I don’t think there really is such a thing as monetary policy any more. Money and government bonds are perfect substitutes. At that point, central bank interest rate setting is the same thing as if the Treasury simply decreed the rate it will pay on government debt. When (if) the Fed raises interest on reserves, and Treasury interest goes up similarly, it will be just as if the Treasury announced it will pay 1% on short term debt.
Read the whole post.
John Taylor, who claims to be the intellectual heir of Milton Friedman, says that the Fed’s big mistake was loose monetary policy prior to the financial crisis and the Fed is too loose now.
Scott Sumner, who claims to be the intellectual heir of Milton Friedman, says that the Fed’s big mistake was too tight monetary policy during the financial crisis and that the Fed is too tight now.
John Cochrane, who claims to be the intellectual heir of Milton Friedman, seems to be saying that these days the Fed is impotent.
I do not claim to be the intellectual heir of Milton Friedman. My views happen to be closest to Cochrane’s.
Maybe all the views can be roughly correct, which may qualify as a 4th view. The Fed doesn’t behave as if they think money is neutral.
Leaving aside whether the Fed is impotent, then why are interest rates at historical lows and the CPI since 2010 has the most stable in US history?
A dead hospital patient could be said to be stable, also.
The fact that interest and inflation rates are historically low all across the hard-money developed world should tell us that the real driver of this phenomenon is something other than the activity of several less-than-perfectly-coordinated Central Banks (The Fed, Bank of England, Bank of Japan, Euro. Central Bank, etc.).
So a reasonable place to look for explanation is in the category of circumstances which are common to all those places.
And I’m guessing it’s mostly two of those common things:
1. The Demographic Transition – most developed countries have a big baby boom bulge, and now aren’t having many kids. The numbers differ slightly, some countries are ahead of others, but the similarities in the overall trend are greater than the differences. Growing aggregate demand is population growth plus per capita growth, and the population growth part has imploded for many places.
2. Technological progress – this is a longer explanation (believe me) but the bottom line of the analysis is that commercial demand for investment capital in the developed world has also imploded because most of the labor force isn’t doing work that can be made more productive by augmenting them with even more physical or technological capital, and every automation breakthrough just exacerbates this problem.
This model makes a prediction that nominal rates will stay near the depreciation+inflation rate for a long time.
Money and bills are equivalent but money and 30 year bonds, not so much. If too loose, where is the inflation? If too tight, sticky prices offer an explanation.
Not to mention, if ineffective, how could it be either, rather than irrelevant, and if irrelevant it doesn’t matter if they do an order of magnitude more.
Isn’t Cochrane’s view just the logical culmination of Taylor’s? I don’t see why they’d be mutually exclusive in any way.
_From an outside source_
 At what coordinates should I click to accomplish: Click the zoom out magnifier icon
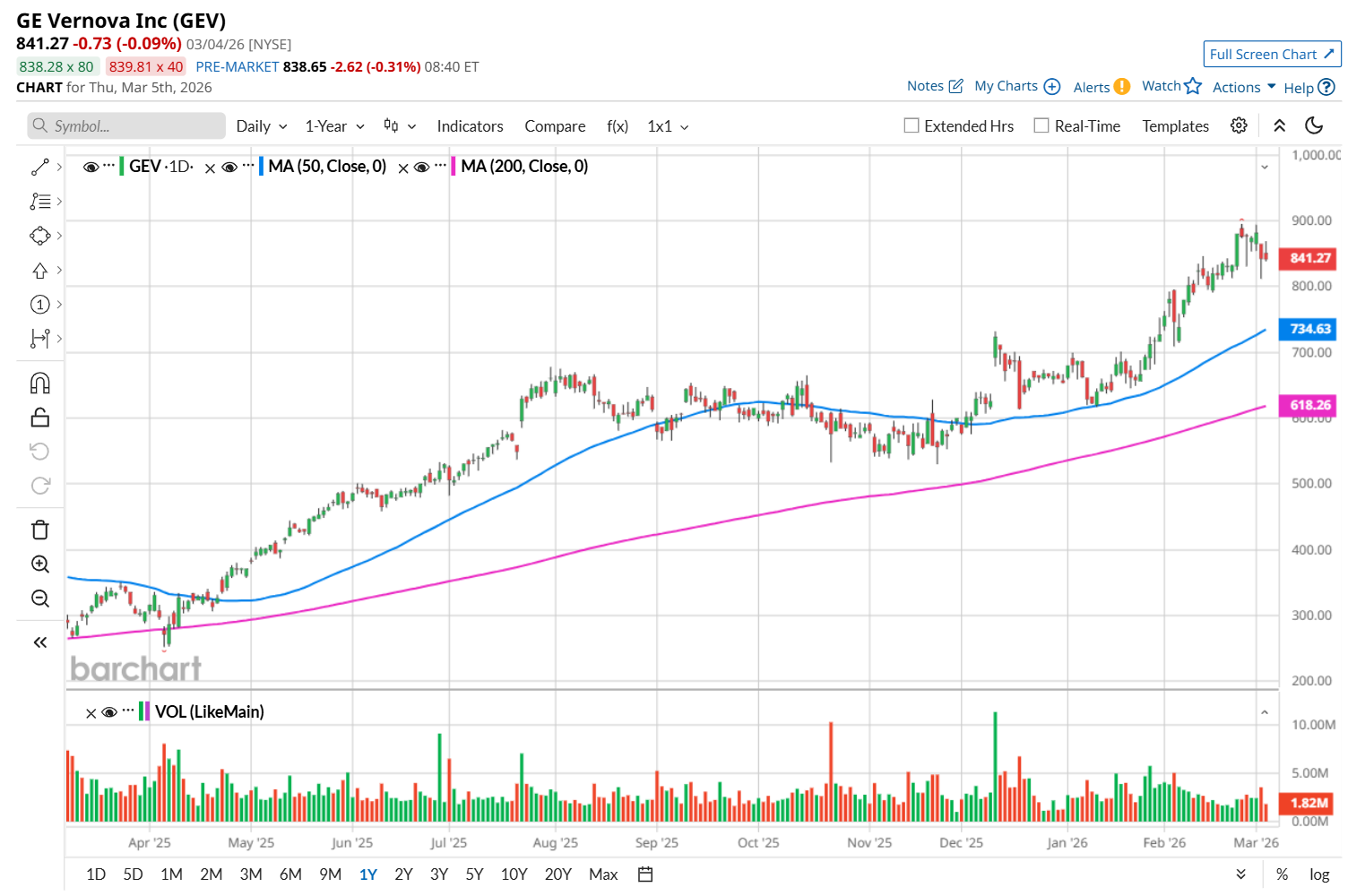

That his views are endorsed by someone who rejects the Quantity Theory of Money really weakens Cochrane’s claim to being intellectual heir of Milton Friedman.
Well, Scott Sumner believes that the Quantity Theory of Money and the Efficient Markets Hypothesis are mostly true, and that monetary policy should NOT be conducted through interest rate targeting. The latter because interest rates are not ‘the price(s) of money’.
All of which are clearly beliefs that Milton Friedman espoused on numerous occasions.
Friedman’s legacy is his lucid arguments on the benefits of economic freedom, which changed the world, not the quantity theory of money, which flopped first as a practical guide to monetary policy in the ‘80s, then as an analytical framework for understanding EMs in the ‘90s-‘00s, and finally as a goldbug critique of QE in the ‘10s.
Cochrane is mostly spot on in this post. Setting IOR directly determines how much interest Treasury pays on debt owned by the Fed, since Fed payment of profits to Treasury amounts to basically the coupons on the Fed’s holdings of Treasurys less the IOR on the corresponding reserves. And of course OR is a big factor in market rates of Treasurys held outside the federal government and federal reserve. Especially at the short end of up to 3 years, which is about half the total.
But I’d say that’s still a monetary policy. Just because the lever can’t be moved much further in the low-interest direction doesn’t mean the lever has no power.
And generally Cochrane is all over the map. Elsewhere he argues that raising interest rates paid on currency and short Treasurys increases inflation. Which is a call for this sort of monetary policy to be used, and a (bizarre) claim it would have the opposite from expected result.